** start of EXTRACT TO READ **

Accordingly, while a plaintiff need not plead facts constituting all elements of a prima facie employment discrimination case in order to survive a motion to dismiss, courts look to those elements to analyze a motion to dismiss—so as to decide, in light of judicial experience and common sense, whether the challenged complaint contains sufficient factual matter, accepted as true, to state a claim to relief that is plausible on its face.
IV. Discussion
The Complaint's causes of action arise under Title VII of the Civil Rights Act of 1964 and Title I of the Civil Rights Act of 1991 codified at 29 U.S.C. Section 791 et seq., a federal statute, and invokes subject matter jurisdiction over the federal question. The Court will discuss 1) whether E.E.O.C. exhaustion of administrative prerequisites is a jurisdictional question, 2) the appropriate scope of the court's inquiry into exhaustion of preconditions to suit, and 3) the appropriate scope of the action before this court, and 4) the sufficiency of Plaintiff's pleading.

** end of EXTRACT TO READ **
** start of RECORD LIST **

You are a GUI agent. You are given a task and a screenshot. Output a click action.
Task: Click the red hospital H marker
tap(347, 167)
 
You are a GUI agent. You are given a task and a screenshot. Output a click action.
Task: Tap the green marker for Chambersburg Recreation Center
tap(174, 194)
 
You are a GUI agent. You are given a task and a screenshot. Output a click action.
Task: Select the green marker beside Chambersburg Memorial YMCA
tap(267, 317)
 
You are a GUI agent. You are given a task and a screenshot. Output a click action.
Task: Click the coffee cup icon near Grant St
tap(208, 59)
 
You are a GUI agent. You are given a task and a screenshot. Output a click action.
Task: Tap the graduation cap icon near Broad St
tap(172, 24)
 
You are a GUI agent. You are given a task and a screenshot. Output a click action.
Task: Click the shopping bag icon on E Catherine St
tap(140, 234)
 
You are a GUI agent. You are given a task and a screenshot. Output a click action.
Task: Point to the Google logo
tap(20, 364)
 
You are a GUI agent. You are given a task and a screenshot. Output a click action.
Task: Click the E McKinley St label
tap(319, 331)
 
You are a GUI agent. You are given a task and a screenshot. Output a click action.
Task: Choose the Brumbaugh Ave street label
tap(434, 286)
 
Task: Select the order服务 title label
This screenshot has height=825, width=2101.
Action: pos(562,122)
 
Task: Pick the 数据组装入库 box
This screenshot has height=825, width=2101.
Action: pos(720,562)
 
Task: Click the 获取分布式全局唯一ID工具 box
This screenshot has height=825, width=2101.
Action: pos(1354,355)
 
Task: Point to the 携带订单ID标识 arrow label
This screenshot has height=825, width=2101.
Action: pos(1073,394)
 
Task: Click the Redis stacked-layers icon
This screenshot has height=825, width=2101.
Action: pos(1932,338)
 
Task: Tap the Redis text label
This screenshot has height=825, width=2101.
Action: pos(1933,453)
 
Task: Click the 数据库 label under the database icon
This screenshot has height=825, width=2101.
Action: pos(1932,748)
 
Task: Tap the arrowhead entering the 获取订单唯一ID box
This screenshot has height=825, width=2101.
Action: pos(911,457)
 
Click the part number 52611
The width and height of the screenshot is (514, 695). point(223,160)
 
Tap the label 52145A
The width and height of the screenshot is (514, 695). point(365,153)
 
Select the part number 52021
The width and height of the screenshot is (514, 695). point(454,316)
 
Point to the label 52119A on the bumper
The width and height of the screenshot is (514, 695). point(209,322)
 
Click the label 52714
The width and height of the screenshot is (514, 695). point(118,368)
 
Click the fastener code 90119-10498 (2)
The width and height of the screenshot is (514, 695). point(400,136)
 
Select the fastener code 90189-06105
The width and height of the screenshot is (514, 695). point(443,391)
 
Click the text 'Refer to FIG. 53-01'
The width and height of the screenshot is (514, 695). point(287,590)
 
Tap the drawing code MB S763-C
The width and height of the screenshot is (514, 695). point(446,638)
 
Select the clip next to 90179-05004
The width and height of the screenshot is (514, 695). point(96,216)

** end of RECORD LIST **

**WHAT TO DO**
Copy out the court's discussion of pleading standards, starting at "Accordingly, while a" and ending at "on its face.", and swap "plaintiff" for "claimant".

**SOLVED PROBLEM**
Accordingly, while a claimant need not plead facts constituting all elements of a prima facie employment discrimination case in order to survive a motion to dismiss, courts look to those elements to analyze a motion to dismiss—so as to decide, in light of judicial experience and common sense, whether the challenged complaint contains sufficient factual matter, accepted as true, to state a claim to relief that is plausible on its face.